▶ **WORK INSTRUCTIONS**
Reproduce the lines word for word, starting with the line that contains "Click the Outside Length label" and continuing through the last of the lines. Leave the pictures out.

▶ **SUPPLIED DATA**
────

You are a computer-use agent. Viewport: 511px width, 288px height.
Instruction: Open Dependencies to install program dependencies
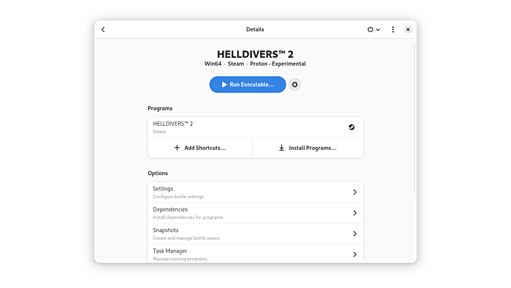pyautogui.click(x=245, y=213)
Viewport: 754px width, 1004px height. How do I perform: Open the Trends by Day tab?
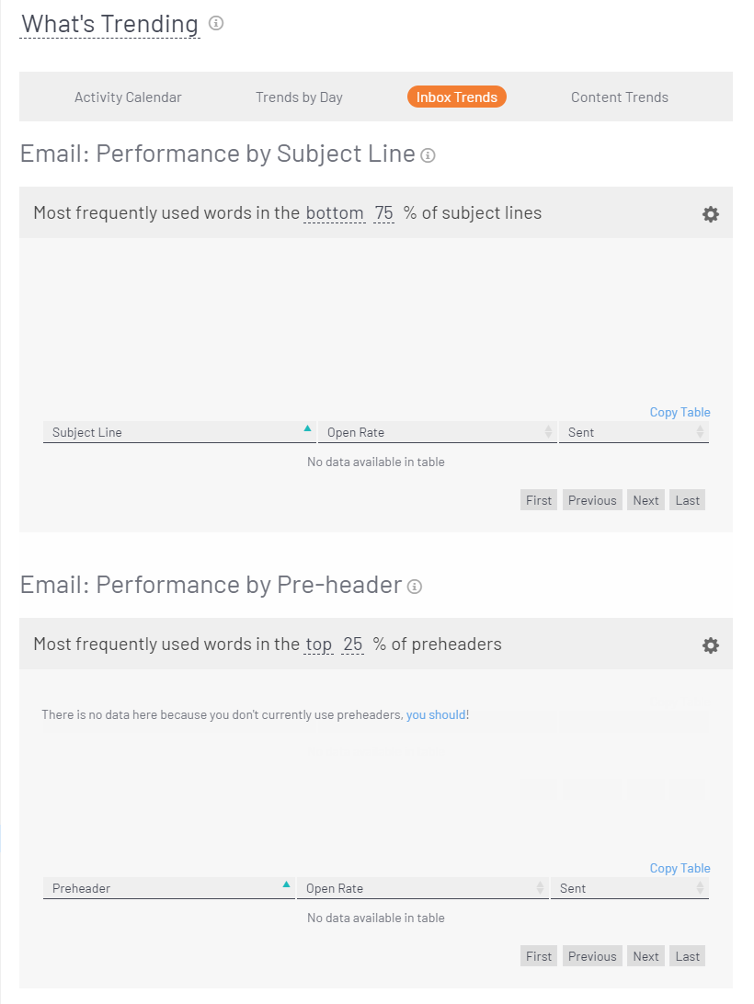point(299,97)

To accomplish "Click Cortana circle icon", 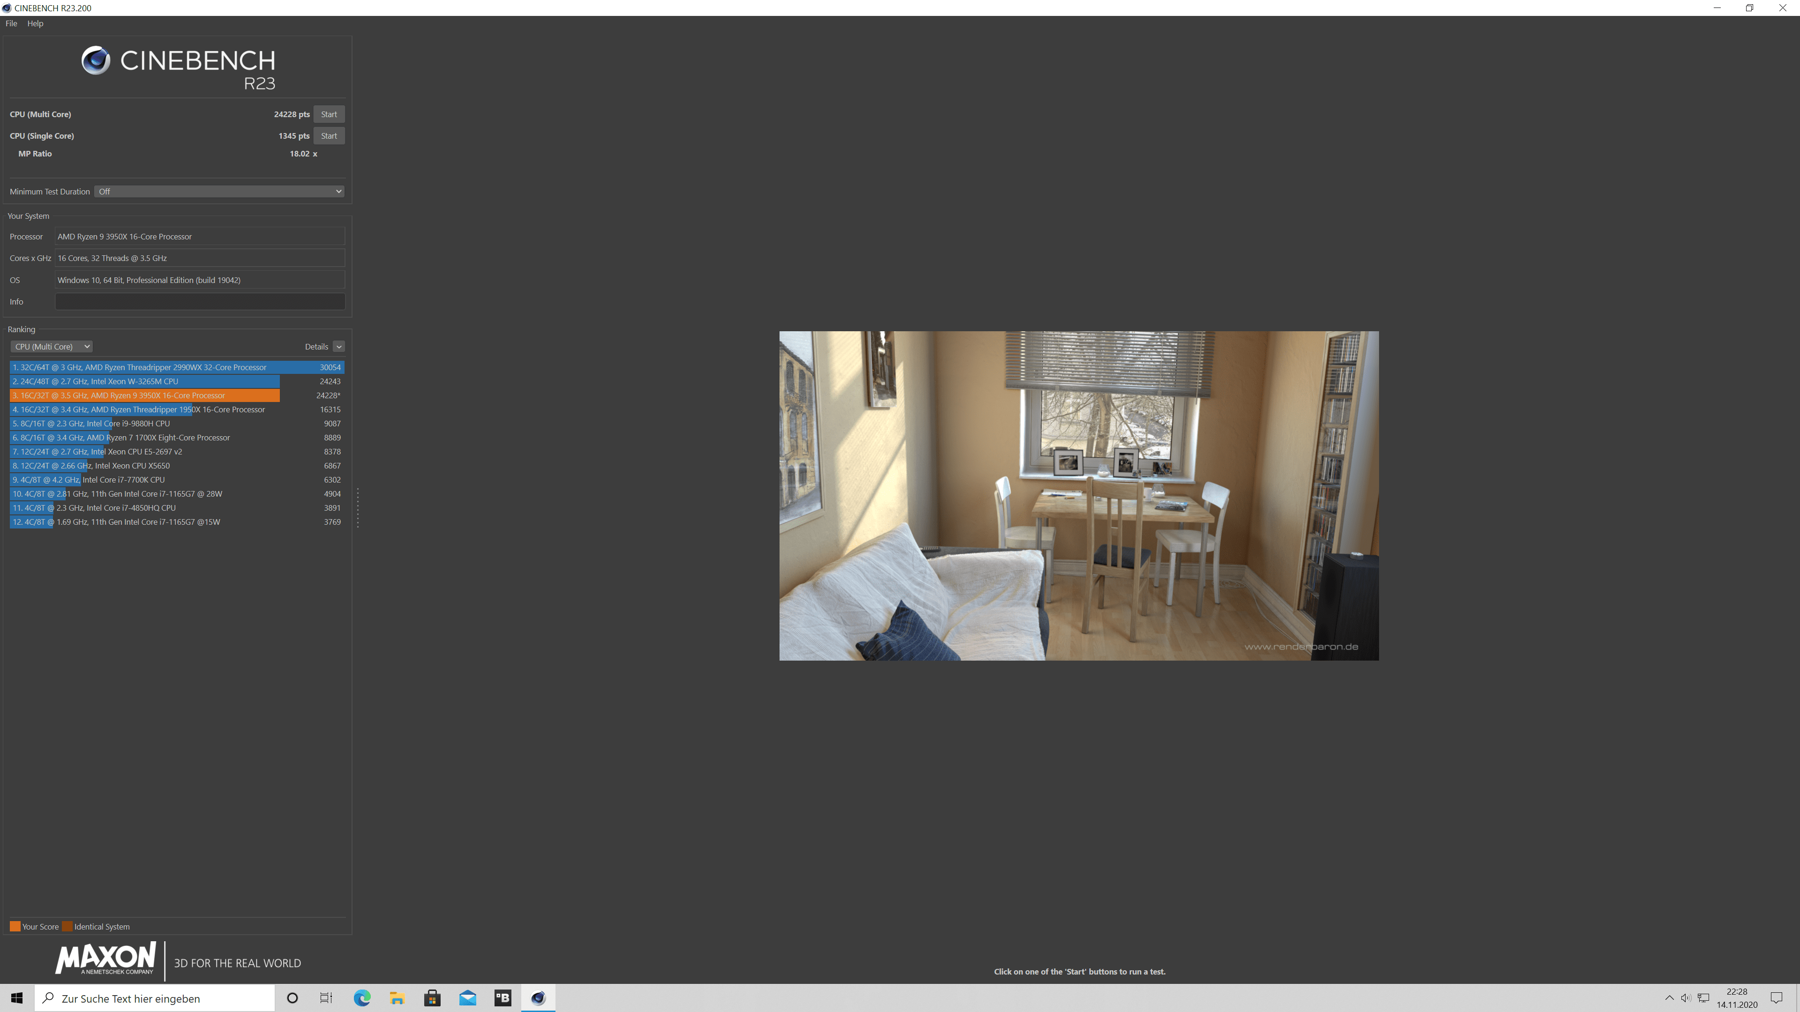I will click(292, 998).
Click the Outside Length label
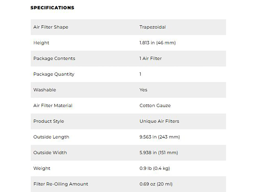The height and width of the screenshot is (192, 256). (x=51, y=137)
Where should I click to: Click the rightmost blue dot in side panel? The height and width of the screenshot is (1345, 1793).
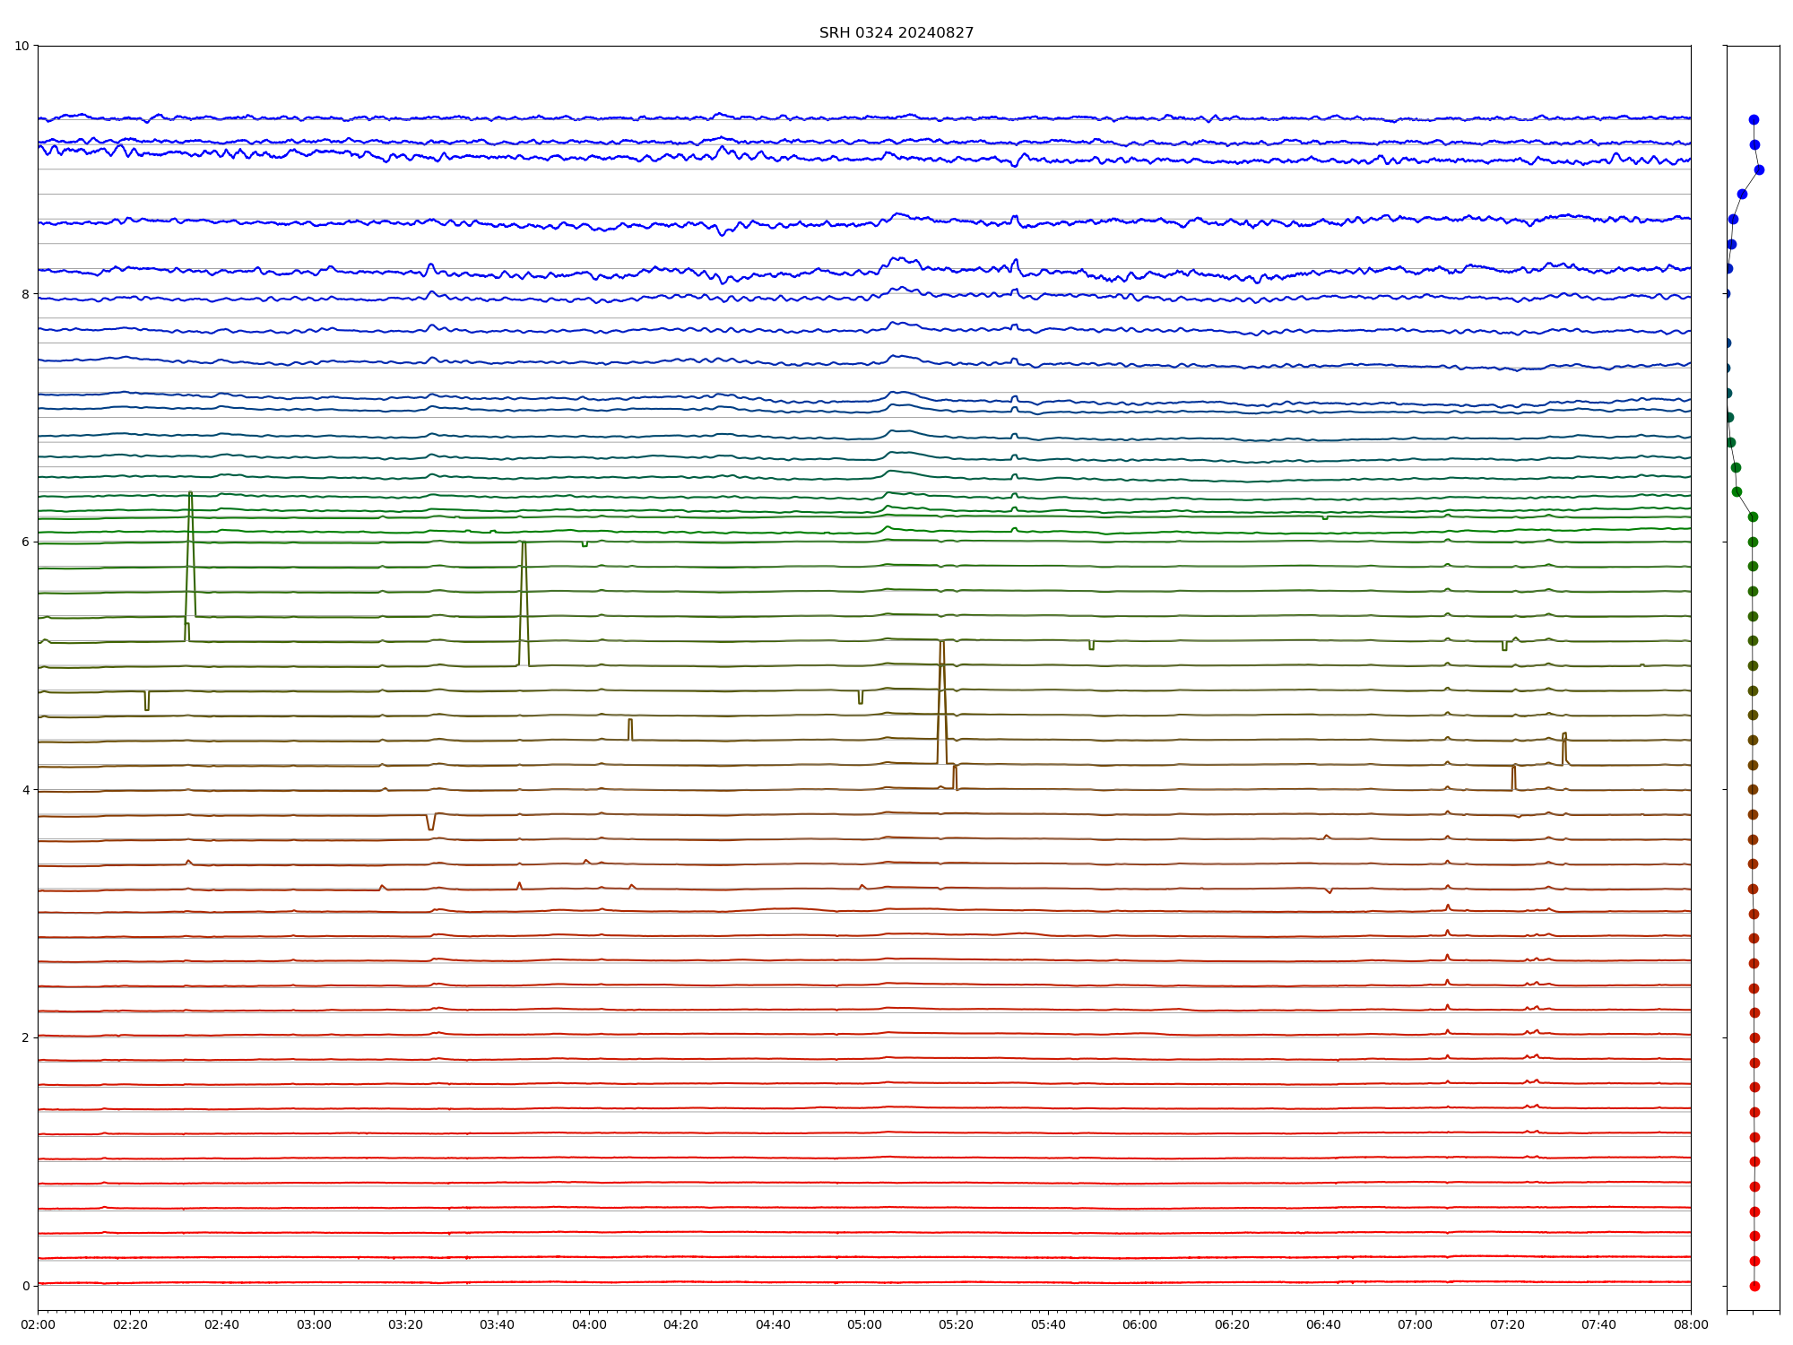tap(1759, 169)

────

▶ **SOLUTION FOR THIS PROBLEM**
Click the Outside Length label
The height and width of the screenshot is (192, 256). (x=51, y=137)
Where should I click to: Click the rightmost blue dot in side panel? The height and width of the screenshot is (1345, 1793).
tap(1759, 169)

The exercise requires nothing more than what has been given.